Picnic At Hanging Rock
Royal Lyceum, Edinburgh
Until January 28
Reviewed by Mark Brown
Best known in its cinematic incarnation (Peter Weir’s famous 1975 film adaptation), Joan Lindsay’s 1967 novel Picnic At Hanging Rock is a remarkable work of Australian gothic. The book tells the story of three girls and a female teacher from an exclusive boarding school who disappear mysteriously during a trip to a well known beauty spot in Victoria state.
The novel (which Lindsay suggested, somewhat dubiously, was based on real events from 1900) is a mystery wrapped within an enigma. The dubiety of the tale’s provenance is not lost on director Matthew Lutton or writer Tom Wright, creators of this exceptional stage version by the Malthouse and Black Swan State theatre companies (from Melbourne and Perth, respectively).

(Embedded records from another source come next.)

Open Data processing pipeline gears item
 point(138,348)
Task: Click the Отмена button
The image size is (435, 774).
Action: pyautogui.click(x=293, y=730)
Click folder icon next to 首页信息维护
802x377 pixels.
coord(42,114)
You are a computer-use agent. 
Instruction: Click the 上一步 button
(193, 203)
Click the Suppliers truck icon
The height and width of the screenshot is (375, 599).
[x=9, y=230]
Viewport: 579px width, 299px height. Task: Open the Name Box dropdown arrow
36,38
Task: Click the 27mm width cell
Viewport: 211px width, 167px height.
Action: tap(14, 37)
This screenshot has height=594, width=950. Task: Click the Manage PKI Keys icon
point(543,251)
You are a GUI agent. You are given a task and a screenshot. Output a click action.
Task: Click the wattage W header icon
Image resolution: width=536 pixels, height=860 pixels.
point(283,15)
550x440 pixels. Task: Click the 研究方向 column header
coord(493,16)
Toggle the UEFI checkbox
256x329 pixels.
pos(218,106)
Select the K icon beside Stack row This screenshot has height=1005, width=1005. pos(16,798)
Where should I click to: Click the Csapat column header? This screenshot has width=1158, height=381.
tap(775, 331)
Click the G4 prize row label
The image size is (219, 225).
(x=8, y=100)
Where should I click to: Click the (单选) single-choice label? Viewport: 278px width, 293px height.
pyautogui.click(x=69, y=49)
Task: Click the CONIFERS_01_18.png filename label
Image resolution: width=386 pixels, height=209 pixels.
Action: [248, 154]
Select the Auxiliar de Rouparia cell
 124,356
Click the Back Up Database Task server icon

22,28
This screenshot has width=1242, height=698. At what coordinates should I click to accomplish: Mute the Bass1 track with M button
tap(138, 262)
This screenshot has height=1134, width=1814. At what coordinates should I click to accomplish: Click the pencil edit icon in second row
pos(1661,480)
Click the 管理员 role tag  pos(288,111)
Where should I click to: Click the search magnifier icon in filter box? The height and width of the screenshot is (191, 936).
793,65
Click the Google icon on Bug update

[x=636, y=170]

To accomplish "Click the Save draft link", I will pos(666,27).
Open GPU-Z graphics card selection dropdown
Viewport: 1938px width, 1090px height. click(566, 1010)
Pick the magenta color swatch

Performed by a cast of five young, female actors, the piece begins with all five dressed in school uniforms and narrating the tale in the third person. They speak from an empty stage, surrounded by black painted, wooden panels.
Towards the back of the stage, above the performance space, suspended horizontally, is an ominous, tightly bound bundle of logs and twigs. The music and sound (including the insect and bird noises of the Australian bush) only add to the disquieting atmosphere.
The initial, seemingly straight storytelling of the piece outstays its welcome, and deliberately so. Just as we begin to worry that the 80-minute production will be constituted of nothing more than five schoolgirls narrating excerpts from the novel, the production begins to shift its perspective.
As Lutton suddenly plunges his stage into darkness, and, equally quickly, re-illuminates it, our narrators start to assume characters and costumes. Playing out of their age range (such as the ultra-English school principal Mrs Appleyard) or opposite their sex (the intrepid, young Englishman Michael Fitzhubert), the actors’ changing roles emphasise the disturbing uncertainties embedded within the story.
The girls’ lives are hemmed in with mutually reinforcing notions of feminine deportment and bourgeois, Anglo “civilisation”. With these supposed values comes a profound, fearful hostility towards the Australian landscape and, by obnoxiously logical extension, a deep, racial terror and hatred of the Aboriginal people.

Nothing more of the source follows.